Passage for review
# # # #

# Fair price for a table?



## kfpe (Mar 7, 2021)

Hi. This is my first ever project. Friend asked me if I can make him workbench/table for his new 3d printing machine. I have a small saw mill and access to fresh wood. So everything was made inside the house by me. I think the wood which I used was black oak, but I'm not 100% sure. Dimensions 60/22/34. Now, when it's done I wonder what can be a fair price for solid oak table of that size? Thanks for help.


----------



## xedos (Apr 25, 2020)

How many hours will you spend making the 2nd one ?

"Fresh" wood isn't really the best material to make a table out of. Or any furniture for that matter.


----------



## Unknowncraftsman (Jun 23, 2013)

It's a good looking table . I would think a couple hundred bucks is fair.
Good Luck


----------



## MadMark (Jun 3, 2014)

2x materials or actual T&M. Or cost only for a "friend"


----------



## 1thumb (Jun 30, 2012)

> 2x materials or actual T&M. Or cost only for a "friend"
> 
> - Madmark2


i'm at 4x materials for a finished product


----------



## 987Ron (Apr 9, 2020)

> 2x materials or actual T&M. Or cost only for a "friend"
> 
> - Madmark2
> 
> ...


Could someone explain the rational for making a big profit off some materials.
I am not a professional. I am not condemning the 2x or 4x on materials. 
I understand costs of storage and having immediate access as a pass on-cost.

# # # #

Source data
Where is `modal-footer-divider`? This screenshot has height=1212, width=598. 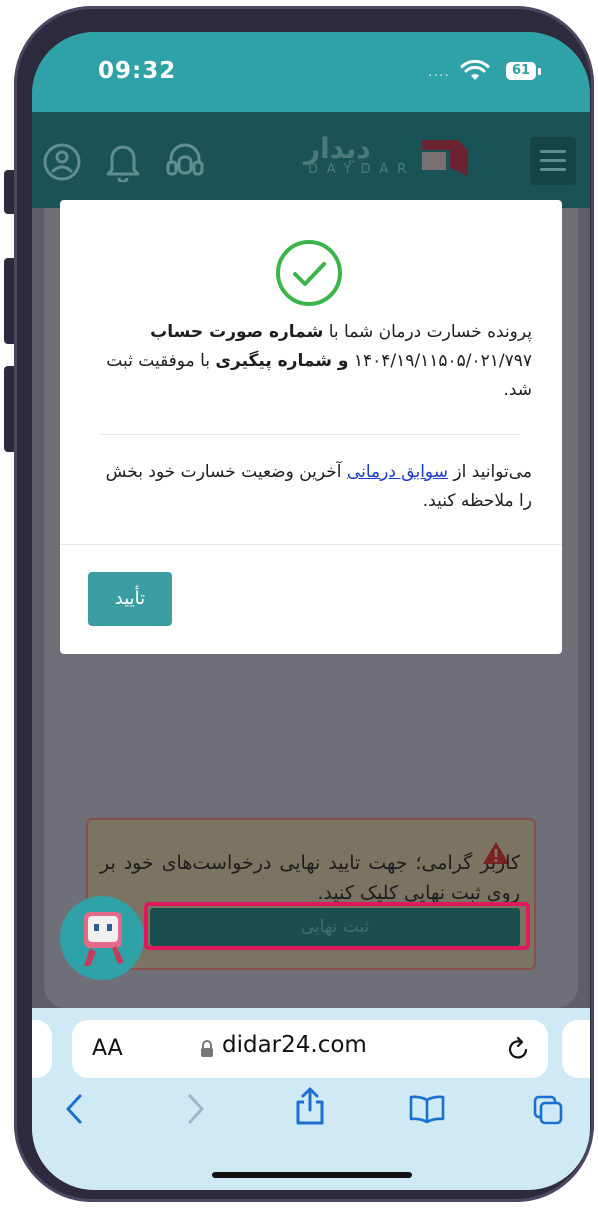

# # # #

Directions
**1)** In the table-pricing thread, what price does Unknowncraftsman think is fair for the table?
**2)** Print the part of the table-pricing thread between "## xedos (Apr" and "(Jun 23, 2013)", inclusive.
The data that comes after the thread is separate material.

Task-by-task solutions
**1)** A couple hundred bucks.

**2)**
## xedos (Apr 25, 2020)

How many hours will you spend making the 2nd one ?

"Fresh" wood isn't really the best material to make a table out of. Or any furniture for that matter.


----------



## Unknowncraftsman (Jun 23, 2013)